EXERCISE PROMPT
Without copying any picture, return all lines below exactly.

Stored records
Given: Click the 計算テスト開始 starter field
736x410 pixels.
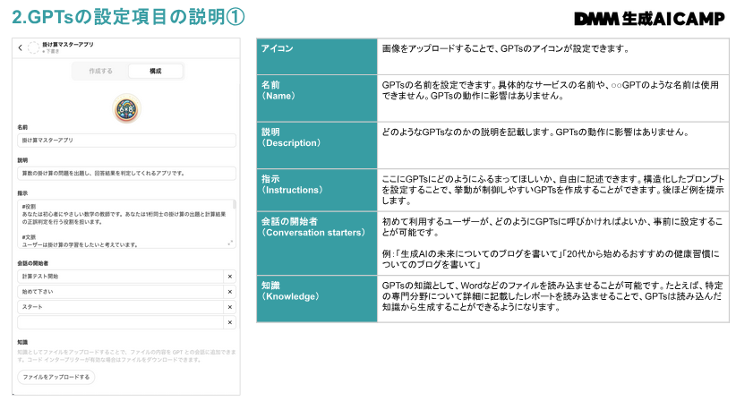Looking at the screenshot, I should 119,277.
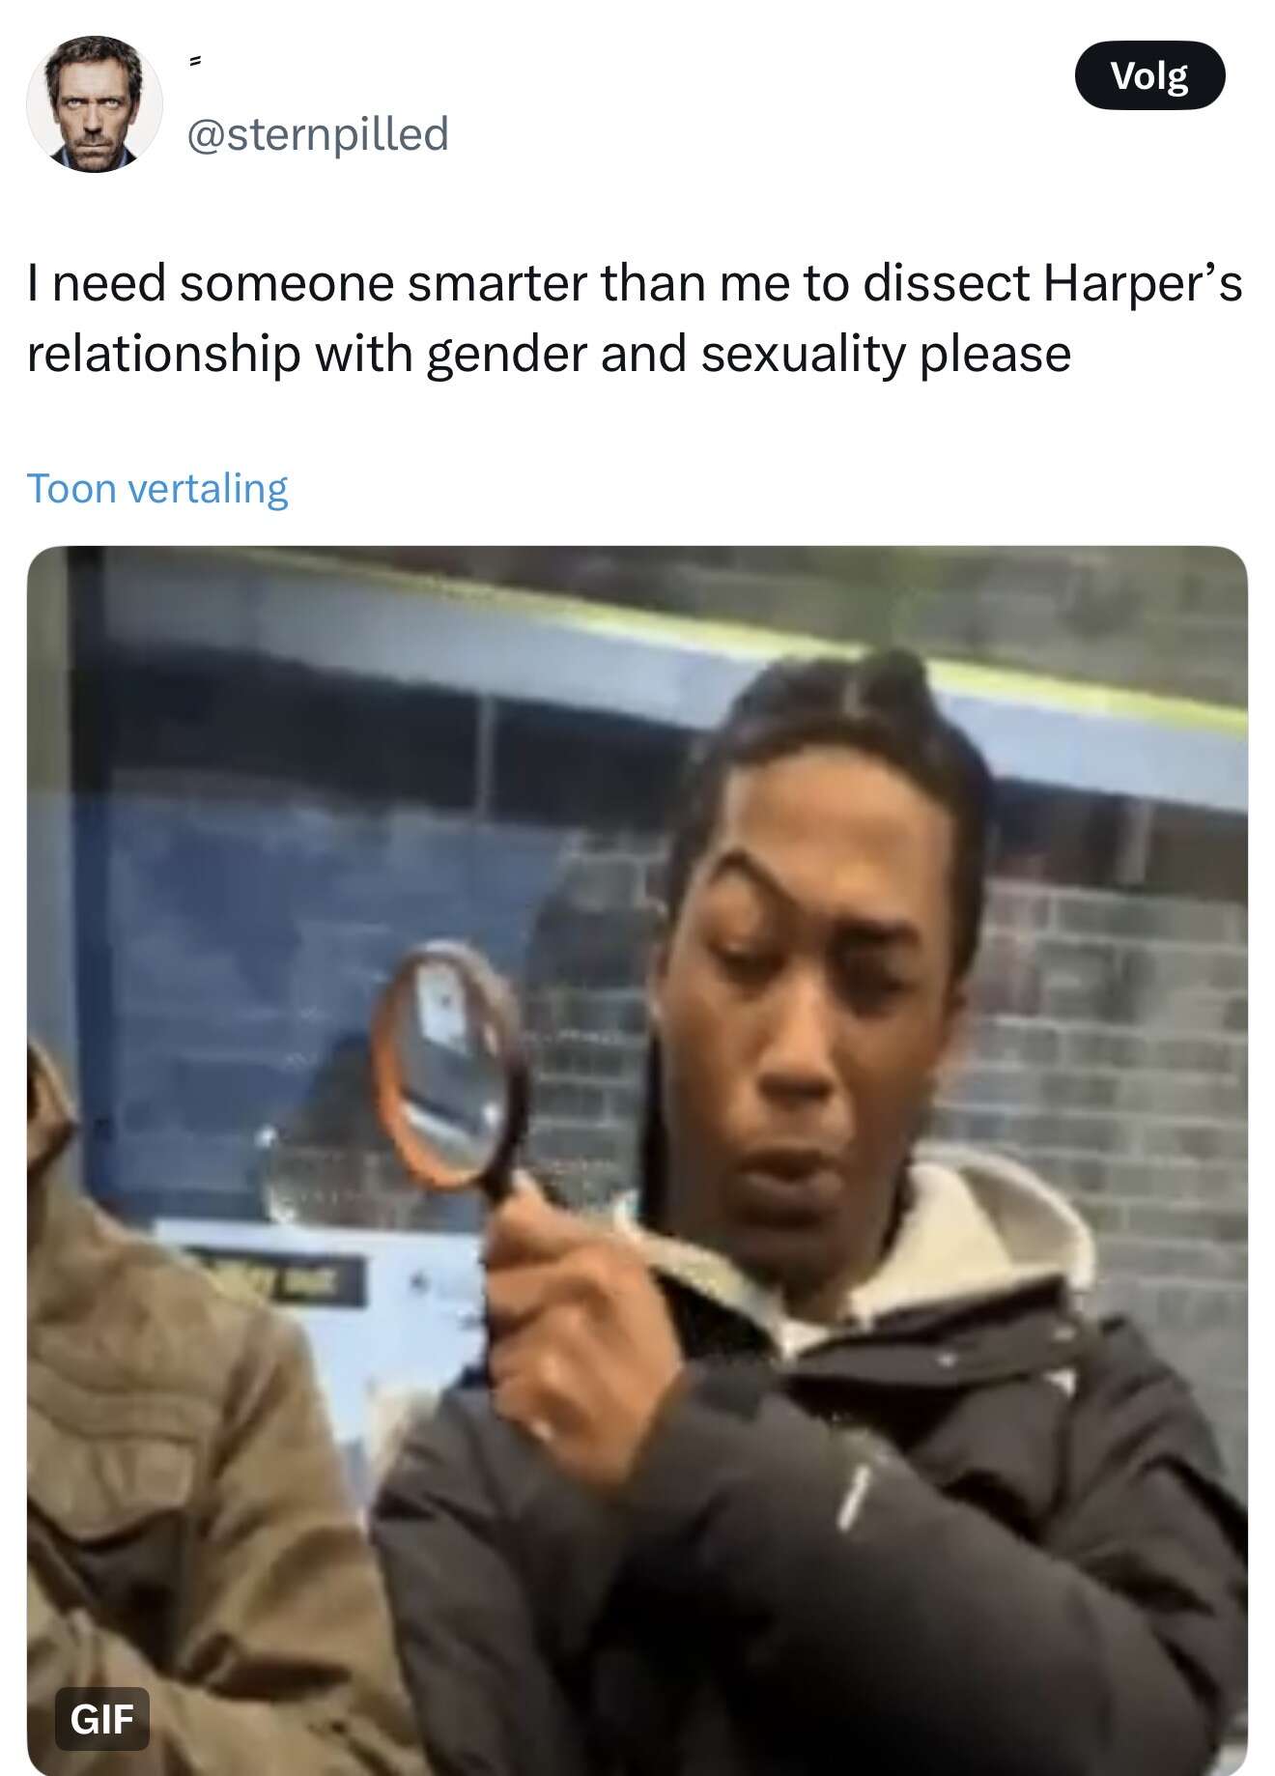
Task: Click the GIF badge on the media
Action: coord(102,1718)
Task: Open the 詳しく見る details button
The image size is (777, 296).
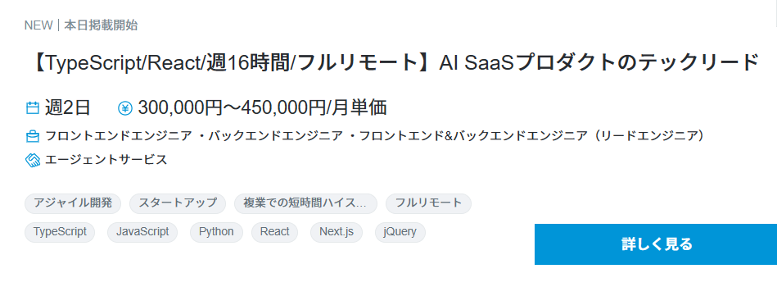Action: tap(656, 244)
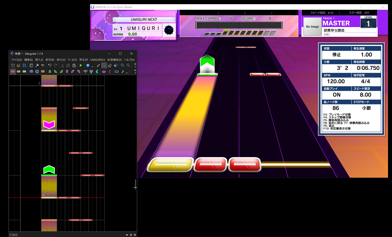
Task: Select the red Tap note tool
Action: click(x=13, y=71)
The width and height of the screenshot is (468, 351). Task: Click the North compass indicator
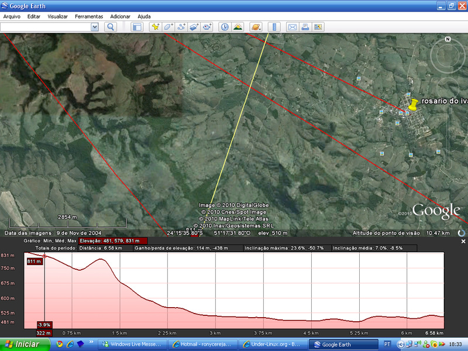pos(448,40)
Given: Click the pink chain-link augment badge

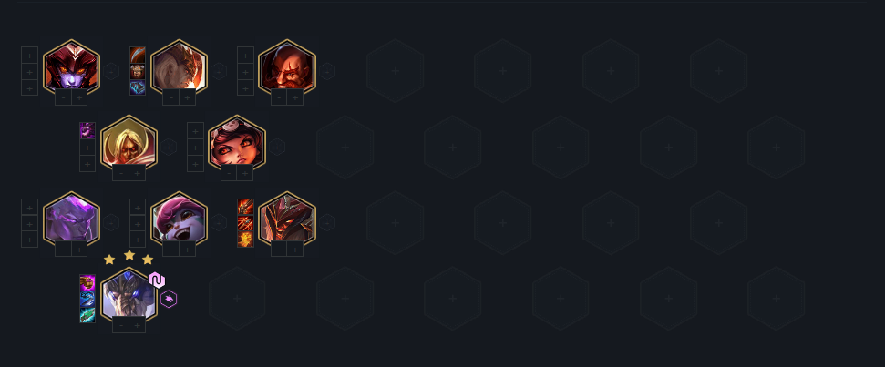Looking at the screenshot, I should point(157,280).
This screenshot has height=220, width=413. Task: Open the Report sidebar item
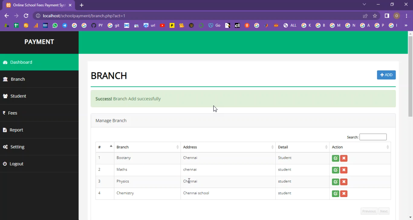tap(16, 130)
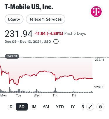The height and width of the screenshot is (119, 109).
Task: Click the 231.94 current price
Action: (18, 34)
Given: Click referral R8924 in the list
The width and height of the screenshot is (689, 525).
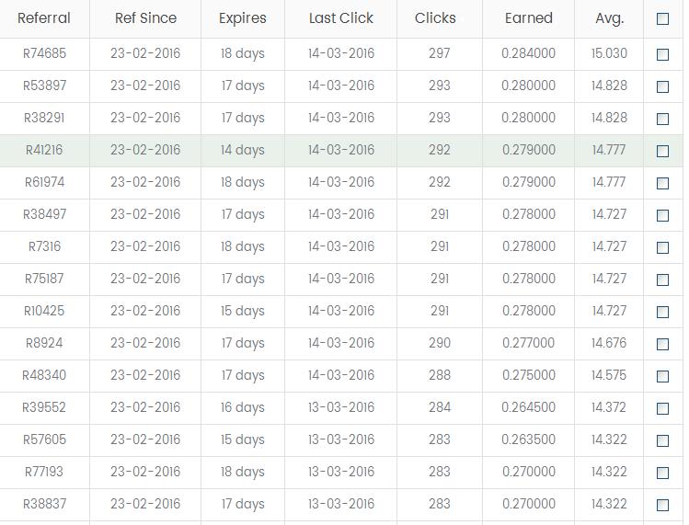Looking at the screenshot, I should pos(44,343).
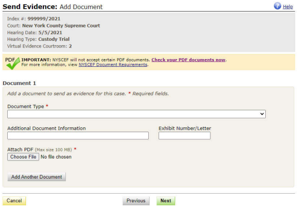The width and height of the screenshot is (299, 210).
Task: Open NYSCEF Document Requirements link
Action: click(x=113, y=65)
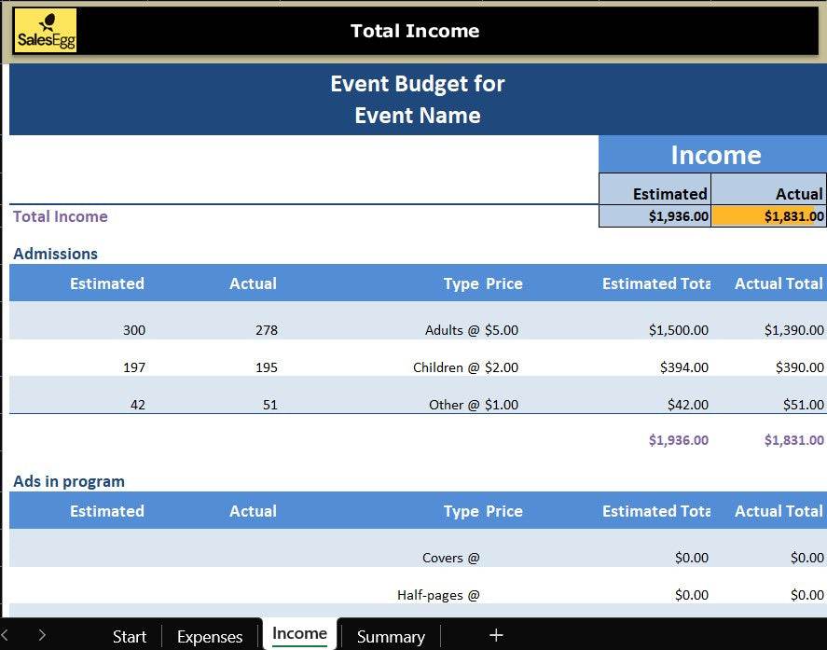Select the orange Actual total income cell
The image size is (827, 650).
[768, 216]
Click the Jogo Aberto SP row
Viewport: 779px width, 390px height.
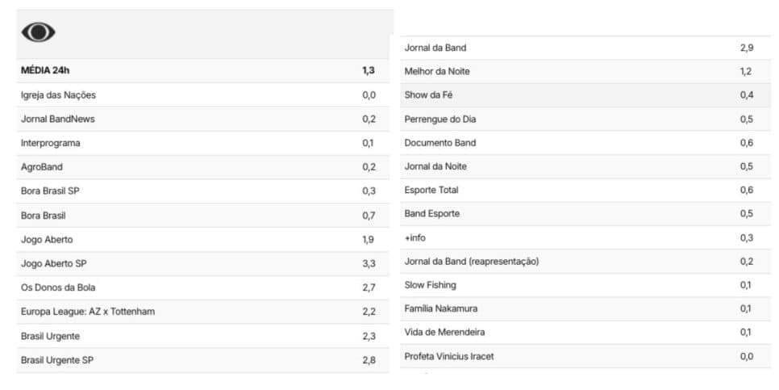tap(203, 264)
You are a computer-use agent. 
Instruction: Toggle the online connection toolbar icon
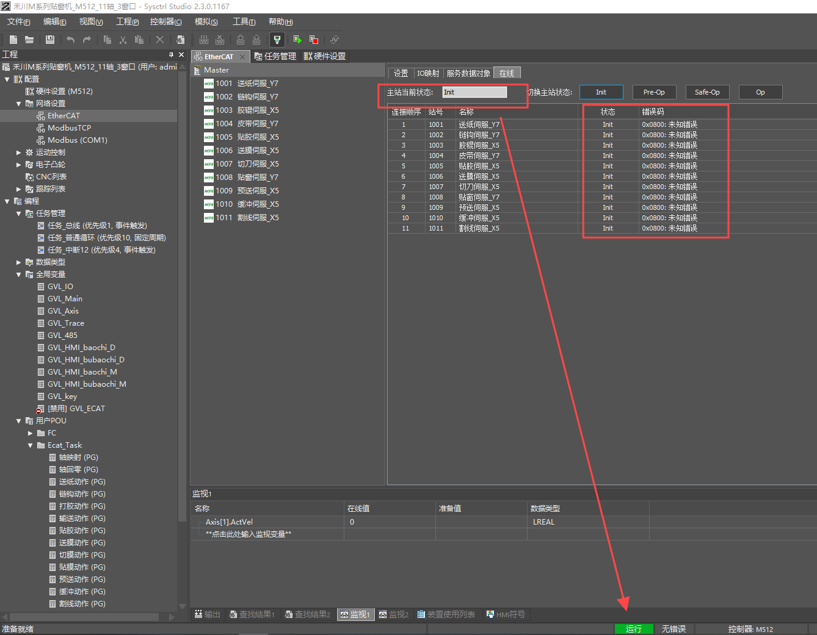tap(277, 40)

ANSWER TO THIS EXERCISE
Given: Click the 計算テスト開始 starter field
736x410 pixels.
Looking at the screenshot, I should 119,277.
Task: Click the GIF badge on the media
Action: coord(102,1718)
Task: Open the 詳しく見る details button
The image size is (777, 296).
Action: tap(656, 244)
Task: Select the red Tap note tool
Action: click(x=13, y=71)
The width and height of the screenshot is (468, 351). Task: Click the North compass indicator
pos(448,40)
Given: Click the pink chain-link augment badge

Looking at the screenshot, I should point(157,280).
This screenshot has height=220, width=413. Task: Open the Report sidebar item
tap(16, 130)
The height and width of the screenshot is (119, 109).
Task: Click the 231.94 current price
Action: (18, 34)
Given: Click referral R8924 in the list
The width and height of the screenshot is (689, 525).
Looking at the screenshot, I should pos(44,343).
The width and height of the screenshot is (299, 210).
Task: Open NYSCEF Document Requirements link
Action: click(x=113, y=65)
Select the orange Actual total income cell
The image size is (827, 650).
[768, 216]
Click the Jogo Aberto SP row
Viewport: 779px width, 390px height.
tap(203, 264)
You are a computer-use agent. 
Instruction: Toggle the online connection toolbar icon
tap(277, 40)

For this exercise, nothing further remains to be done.